The asparagus, spring vegetable
The Chef speaks about the menu of March.
Interview with the Chef about the menu “festival of the asparagus”
Wim Philips, chef of La Ferronniere, is delighted of the return of the spring in the plates. We have “cooked” him a little about the new menu "festival of the asparagus " which he is preparing for us for the end of March
What inspires you about the asparagus?
The best period of the year. The return of the vegetables of the garden, a kitchen of scoops. It’s a magnificent vegetable which accompanies very well the others. The asparagus is also very good for the health. And then, it’s really a product from our home. It comes from the North of Belgium, the Netherlands, the Normandy….

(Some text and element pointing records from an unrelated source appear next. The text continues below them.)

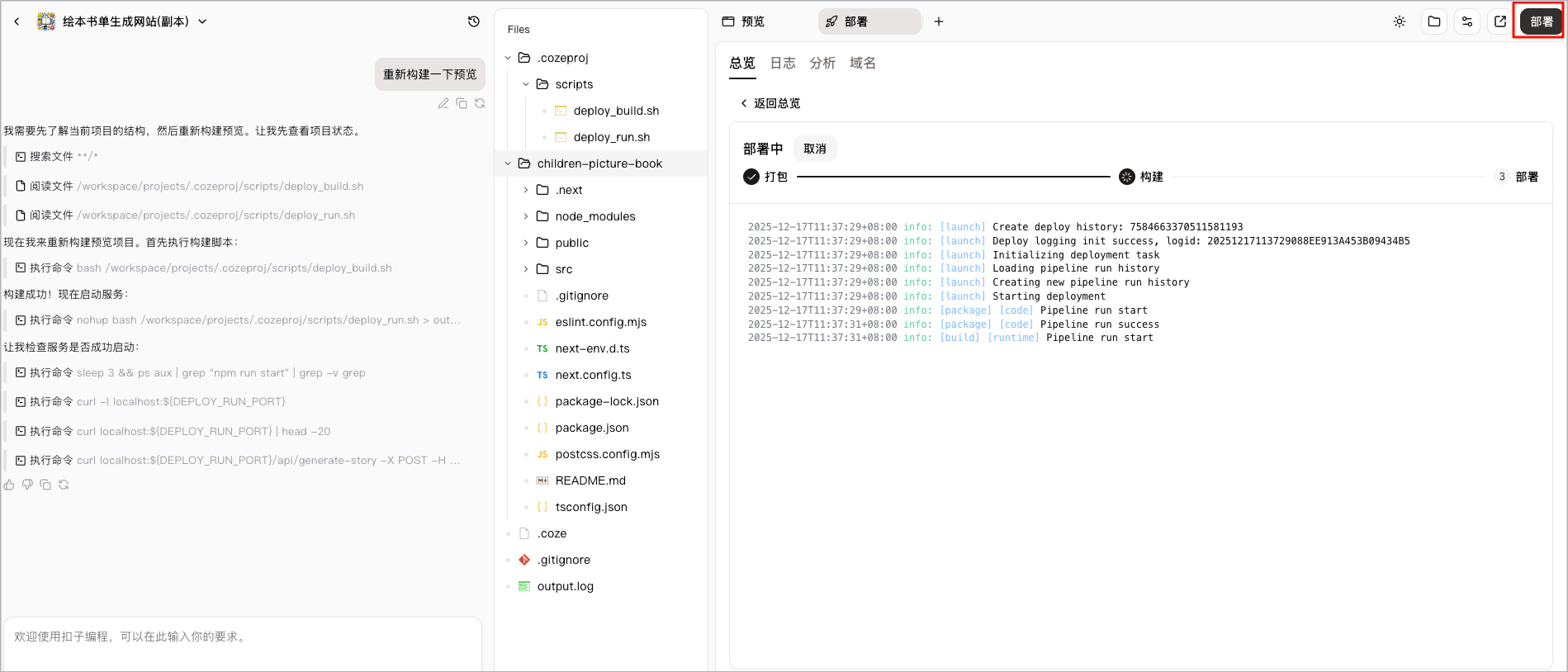Open the files folder icon in top toolbar
This screenshot has width=1568, height=672.
point(1434,21)
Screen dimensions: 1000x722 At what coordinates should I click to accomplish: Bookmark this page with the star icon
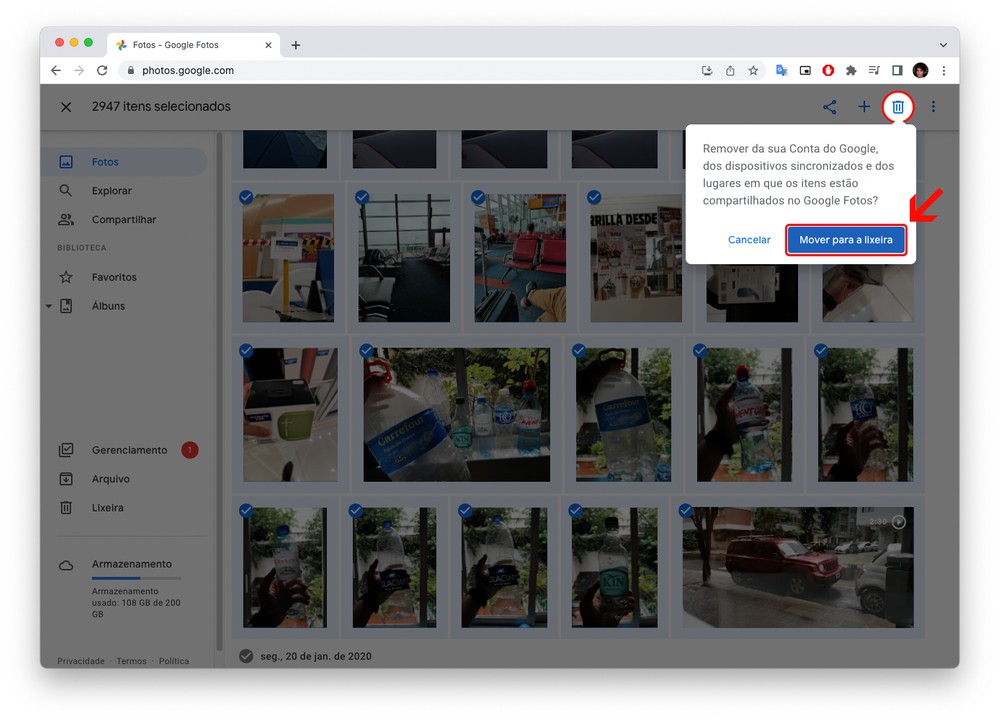(753, 71)
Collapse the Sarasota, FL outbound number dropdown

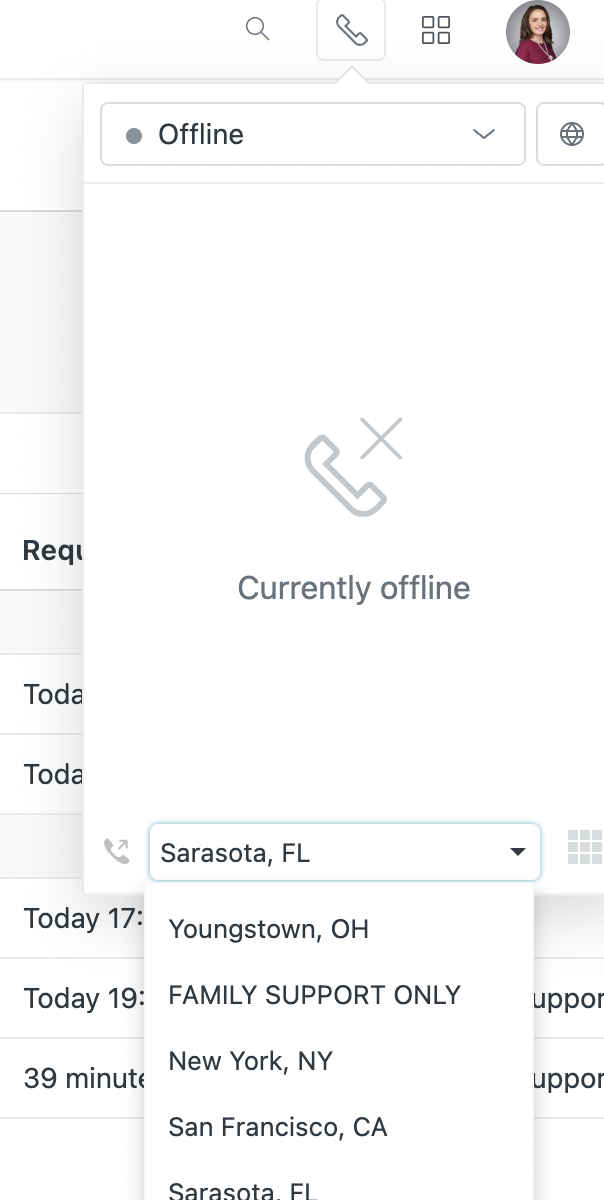tap(517, 852)
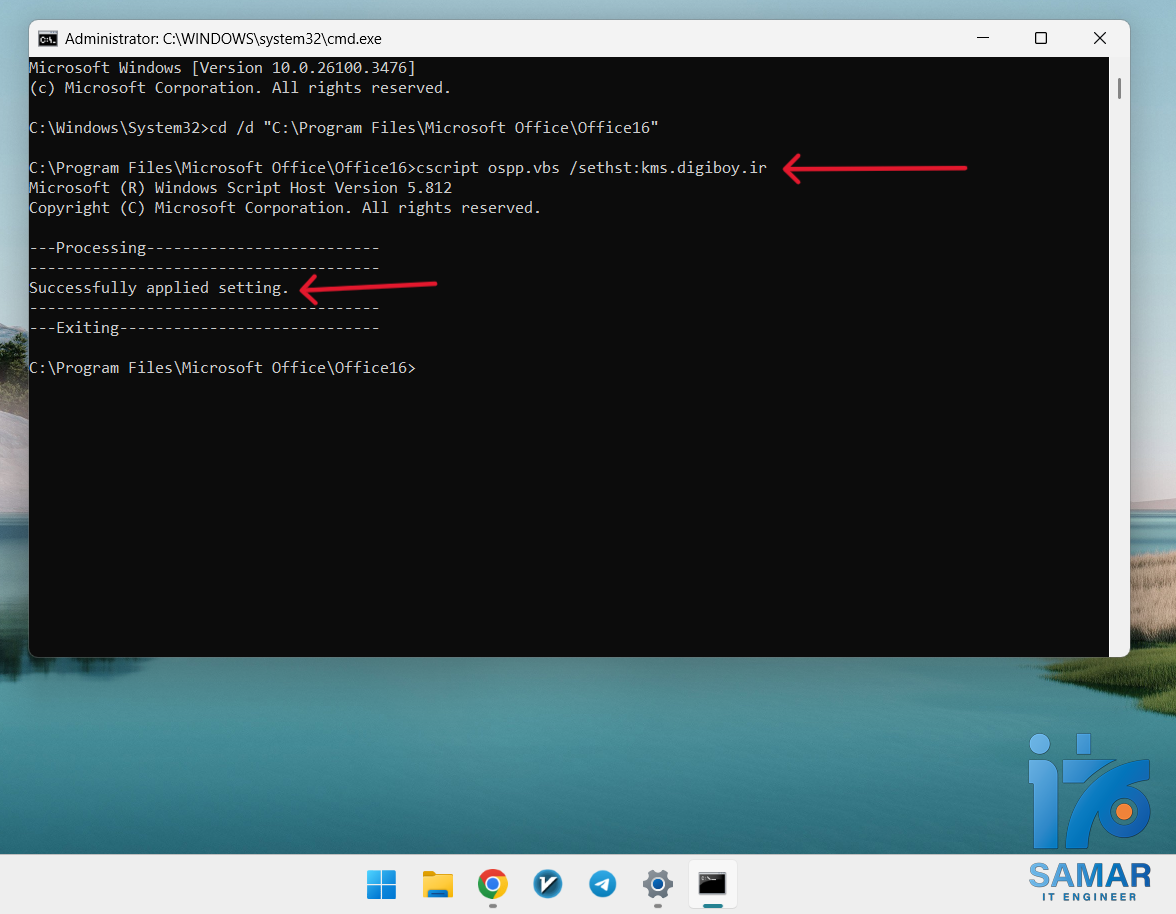The height and width of the screenshot is (914, 1176).
Task: Click the last Office16 prompt line
Action: point(222,368)
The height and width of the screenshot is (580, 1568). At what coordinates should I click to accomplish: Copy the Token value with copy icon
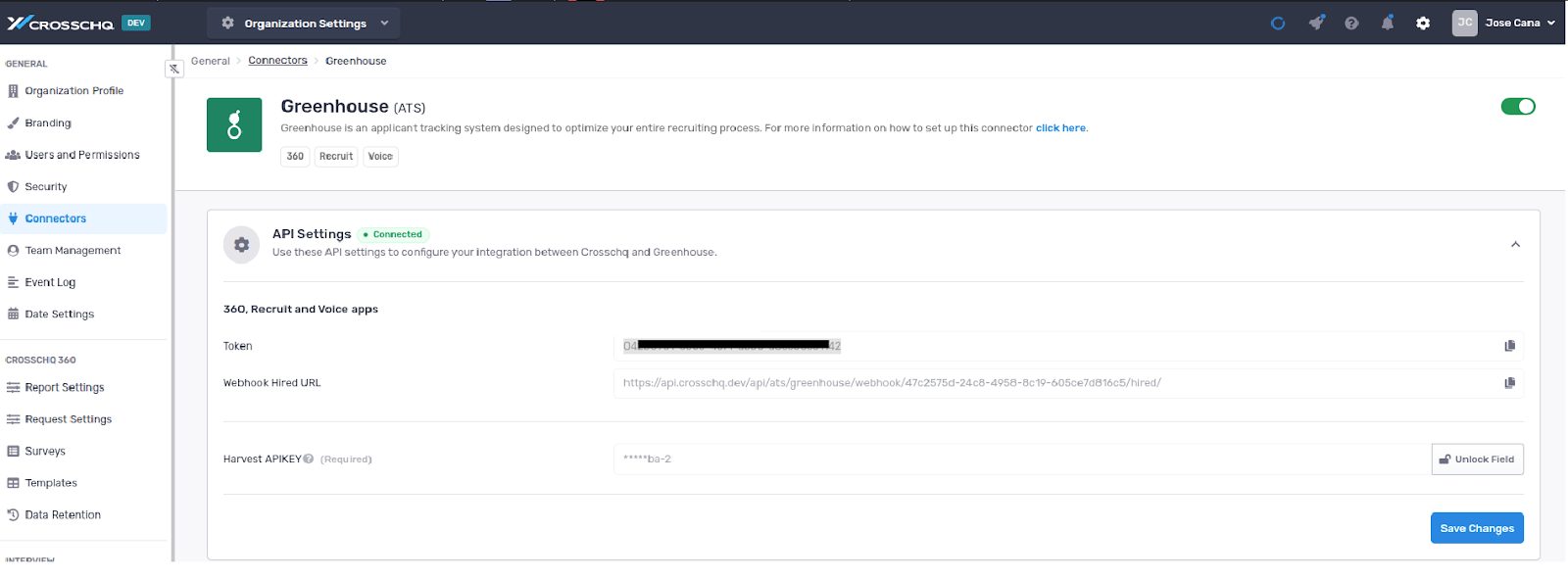pyautogui.click(x=1509, y=346)
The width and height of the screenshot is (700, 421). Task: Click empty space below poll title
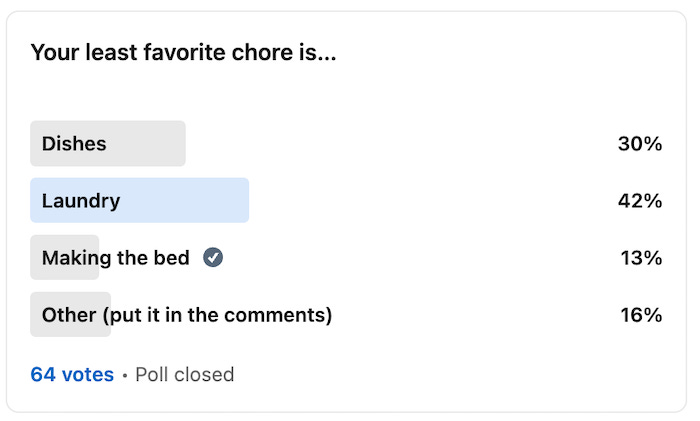point(350,92)
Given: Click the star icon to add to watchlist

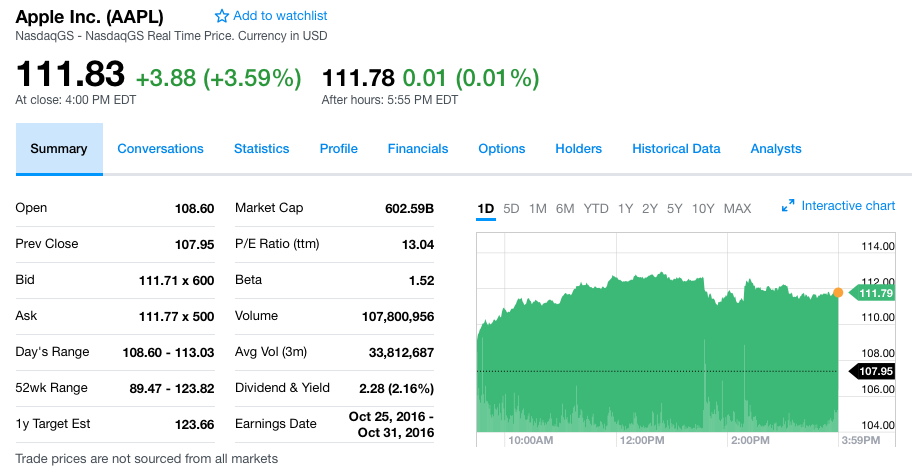Looking at the screenshot, I should tap(222, 16).
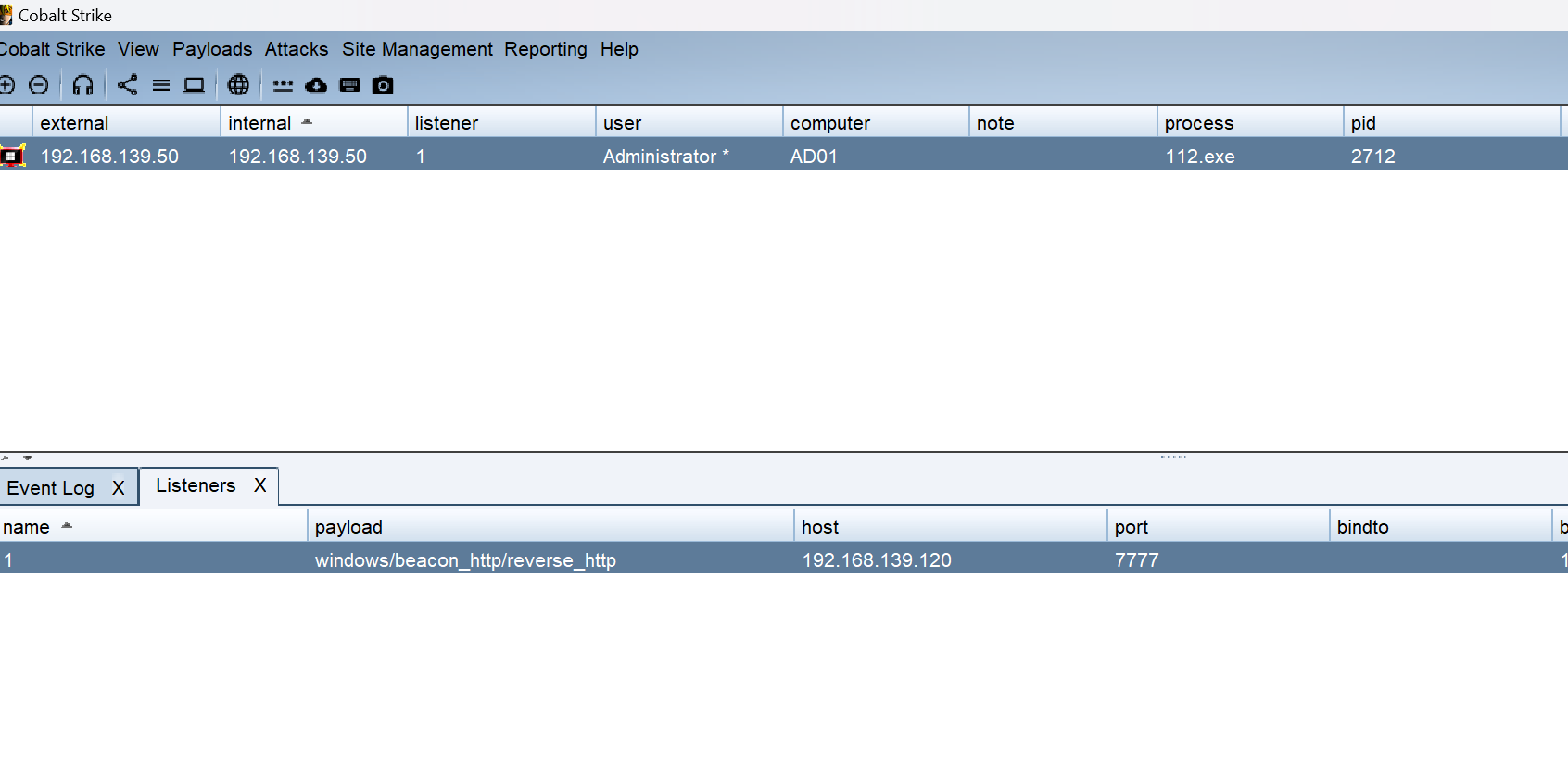Open the Payloads menu
The image size is (1568, 779).
212,49
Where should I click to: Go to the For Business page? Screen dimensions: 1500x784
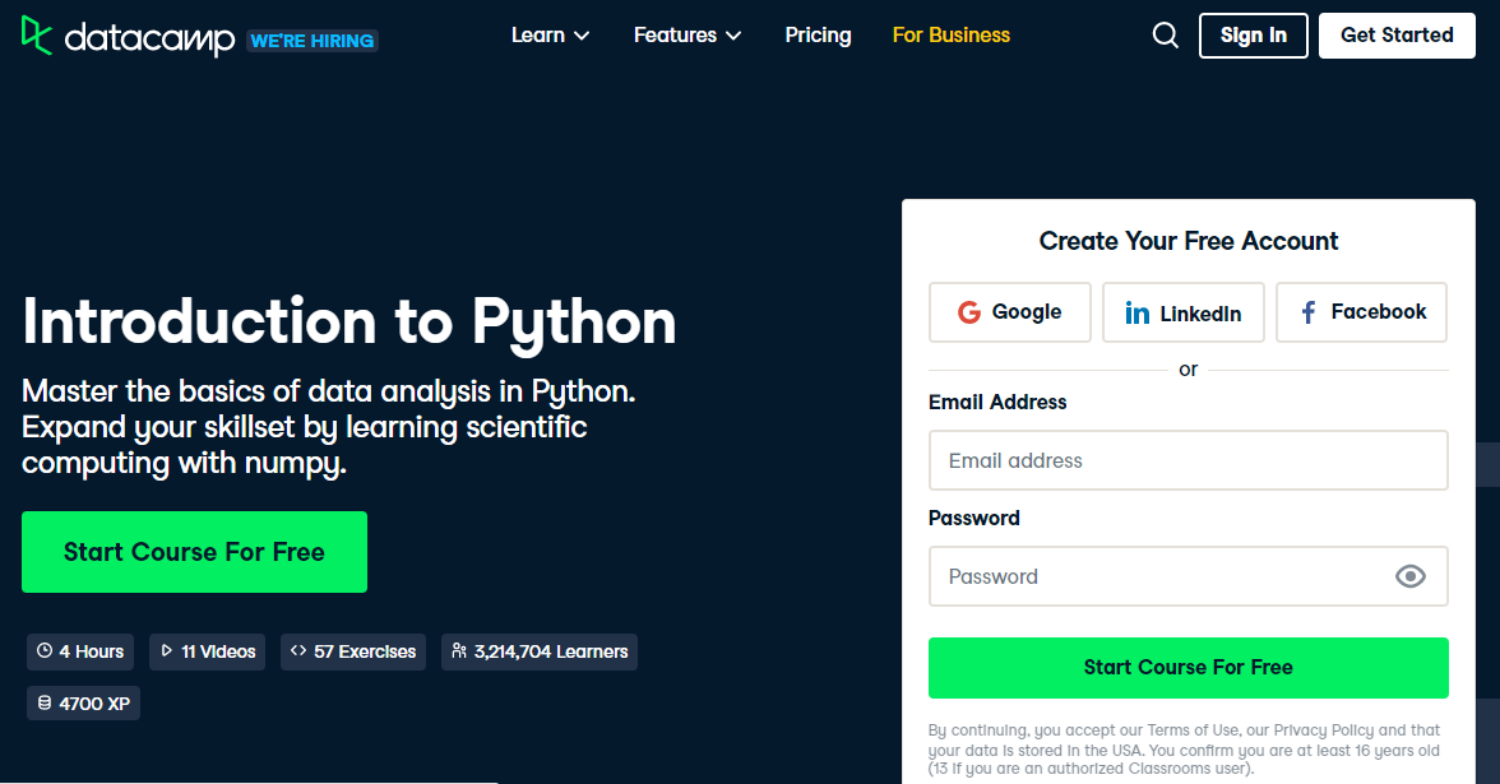(x=951, y=36)
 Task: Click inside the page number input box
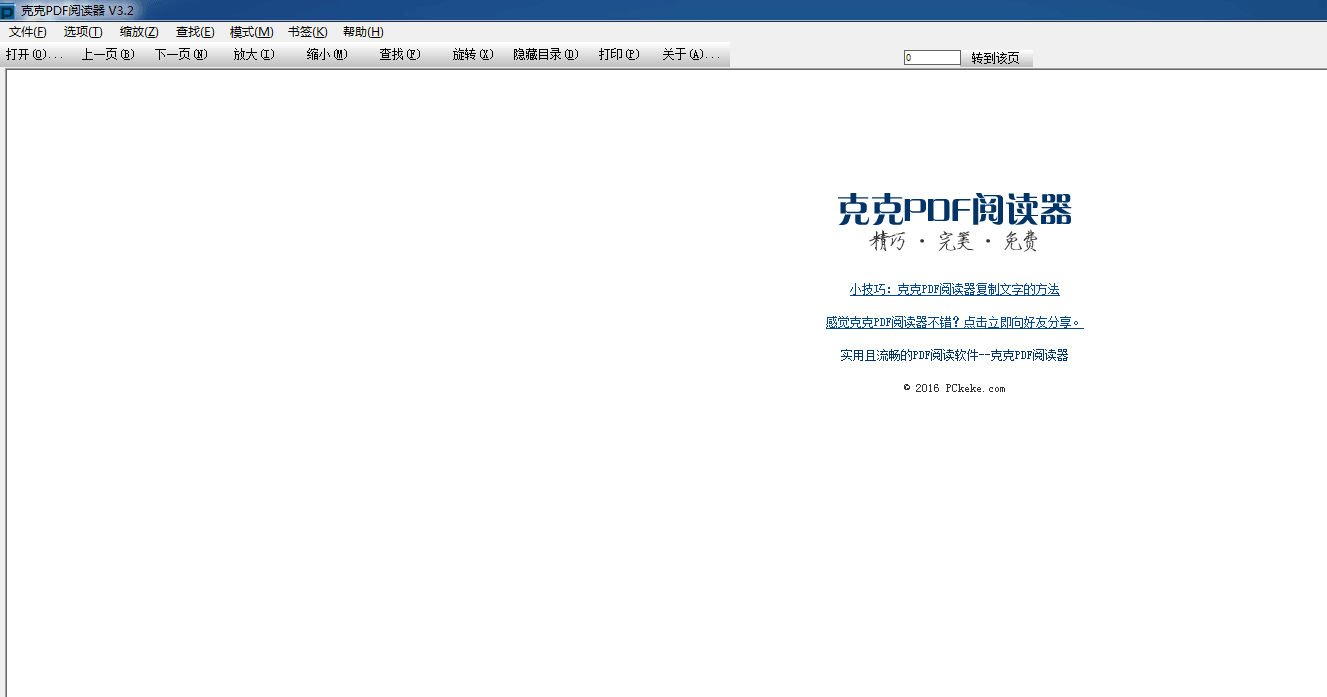click(x=931, y=57)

Is it a vegetable easy-to-work?
Yes, the asparagus doesn’t ask for a lot of work. It is agreeing with everything. It can be the star of the menu. And by accompanying, it gives a tasteful contribution without dominating on the rest,a small note of pleasant bitterness.
Which are the rules of preparation to be respected?
Before, we tended to cook it until it becomes too soft. It lost its taste and its vitamins left with the cooking water in the kitchen sink.
The right way to prepare it, is not to cook it totally. It has to stay crisp. And so, it keeps all its taste.
We also can eat it raw. In a salad, cut in small sticks, with thinly sliced wild garlic.
Which is the recipe that makes you melt particularly?
When it’s simply itself; with some mousseline sauce or some butter and salt with wild garlic and bacon.
At home, in the family, do your children also like the asparaguses?
Yes, the 3 boys are fan of it. It’s moreover one of the rare vegetables which all of them agreed about. They appreciate it the Flemish way with melted butter, parsley and hard cooked eggs crushed.